親ウイグル国会議員たちは激高して抗議文を送り返し、日本政府は当惑して沈黙を守り、在京中国大使館は何事もなかったかのごとく無視を決め込む。いったい誰を信用したらいいのだろう。今回はこの大使書簡について筆者なりの検証を試みる。(文中敬称略)
書簡の形式
書簡はA4で5枚、すべて日本語。1枚目は程永華大使の自署がある「カバーレター」。冒頭では、「日本国内で・・・チベットと新疆に関わる・・・後ろ向きの動きがみられ、中日関係の妨げとなって」いることを在京大使として「憂慮しています」と述べている。
続いて、チベットとウイグルに関する「中国側の立場を一層お分かり頂けるよう、ご参考までに関連資料を同封いたしました」と書かれ、2枚目以降にチベットとウイグルに関する中国政府の立場を説明したそれぞれ2ページの資料が添付されている。
要するにこれは、日中関係を憂慮する立場から、在京中国大使名で国会議員に資料を送付する書簡だ。100通以上送付したそうだから、恐らく毛筆の自署はコピーだろう。形式だけ見れば、どこの大使館でも行っている有識者への情報提供と大して変わらない。
中国お得意のプロパガンダ
問題は「関連情報」の中身だ。チベットについては、「中国の核心的利益にかかわるもの」であり、「民族の分裂に断固反対」し、ダライ(ラマ)等の「国際的活動に断固反対」し、いかなる国の政府関係者も「ダライと接触することに反対する」としている。

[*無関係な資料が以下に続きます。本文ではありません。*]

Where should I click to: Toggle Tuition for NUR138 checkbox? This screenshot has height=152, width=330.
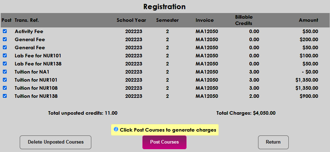coord(5,96)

そのうえで「国会議員の皆さんが・・・中国の分裂を図る反中国の本質をはっきり見抜き、『チベット独立』勢力を支持せず、舞台を提供せず、いかなる形でも接触しないことを希望する」と結んでいる。
ウイグルについてはどうか。件の資料はその末尾で、日本政府が世界ウイグル会議の東京開催を「認めれば、それは中国の内政に対する干渉であり、中国の安定と安全利益を損なうだけでなく、日本自身の安全にも害がある」と述べている。
続けて、「議員の皆さんが・・・中国の分裂を図る反中国および暴力テロの本質をはっきり見抜き、いかなる形でも接触せず、『世界ウイグル会議』に対し、如何なる支持もしないことを希望する」とある。「希望表明」という形式は上記のチベットの場合と同様だ。